SAN JOSE, Calif. — Classified ads can serve as the building blocks for an online community, said panelists during a technology conference this week focused on local Internet search.
Sarah Pate, president and CEO of AdMission Corp., a technology company focused on ad creation, display and distribution for mass audiences, said that social interaction can be built into sites that feature classified ads and other listings, forming “a hyper-niche community of relevant content” as like-minded people link up online.
These sites can become “a marketplace as opposed to isolated destination sites,” said Pate, who spoke Tuesday during a panel at the “Drilling Down on Local” conference. The annual event brings together some of the top minds in Internet search technologies and is produced by The Kelsey Group, a research firm that specializes in Yellow Pages, electronic directories and local media.
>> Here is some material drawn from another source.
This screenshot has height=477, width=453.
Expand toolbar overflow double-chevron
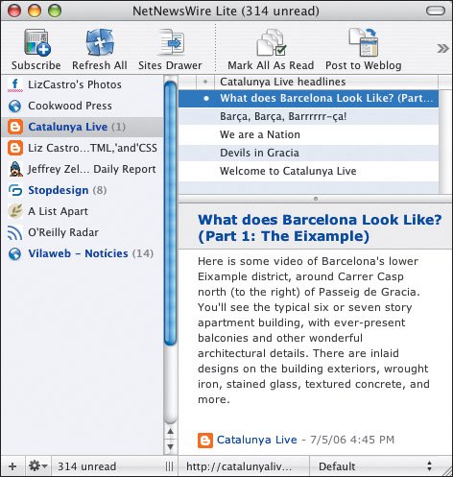443,49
Internet search technologies are particularly relevant to the real estate industry, as research shows that a growing majority of consumers are starting their home-search research online. Also, real estate companies are stepping up spending on Internet-based advertising to compete for these tech-savvy consumers.
“The Internet has certainly allowed classifieds to geographically spread,” said Keith Teare, CEO and co-founder of Edgeio.com, which pulls real estate listings and other forms of listings from the Internet and makes them available for consumers and other sites to access. But at their core, listings are still “person-to-person commerce,” he said. “I think what you’re going to see happening is that the data is going to be more and more independent of the point at which it is published. The data is going to become freer. It is going to be syndicated, mashed together, blended up, in all kinds of ways.”
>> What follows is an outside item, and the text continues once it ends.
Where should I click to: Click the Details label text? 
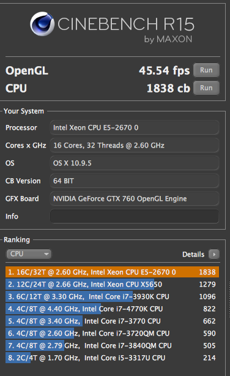coord(193,254)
Michael Bazely, senior Web editor for the San Jose Mercury News, shared his vision for a single, centralized location where Internet users could input an online listing and other sites could capture and disseminate data from that single source, adding, “I don’t think it will ever come to pass.”
This will be difficult because of the fragmentation in the marketplace, said Rajesh Navar, founder and CEO for LiveDeal.com, a classified ad listings site.
Bazeley cited Craigslist.org, an Internet listings site that has launched in several national and international markets, as an example of a site that has built a community around Internet listings.
During a search for music online, Bazeley said he visited music Web sites and then Craigslist. “I started thinking, ‘What I want is a mash-up of the two of those.’ I want to go to Craigslist — right next to that I want to see the pricing, I want to see the ratings — much like a shopping search engine but bringing in the classified component at the same time. There are so many things you can do with the classified information … to make it more relevant.”
Henry Tam, director of local product development for Washingtonpost.Newsweek Interactive (WPNI), an electronic publishing subsidiary of The Washington Post Co., said classified advertising “traditionally has been siloed into its own little space,” though the lines are beginning to blur with various forms of advertising. “Consumers look at things as a whole.” Even so, there are some clear distinctions between classified listings and local business listings, he said.
Wiseman said there is a lot of room for integration of various forms of advertising and social interaction online, and he expects there will be many sites that will serve this purpose. “I don’t think there will be necessarily a single point for all of these people to find the information — there will be multiple points.” He encouraged technology innovators to “think local but build global.”
Pate said, “I just love the disruptive market — it forces change.”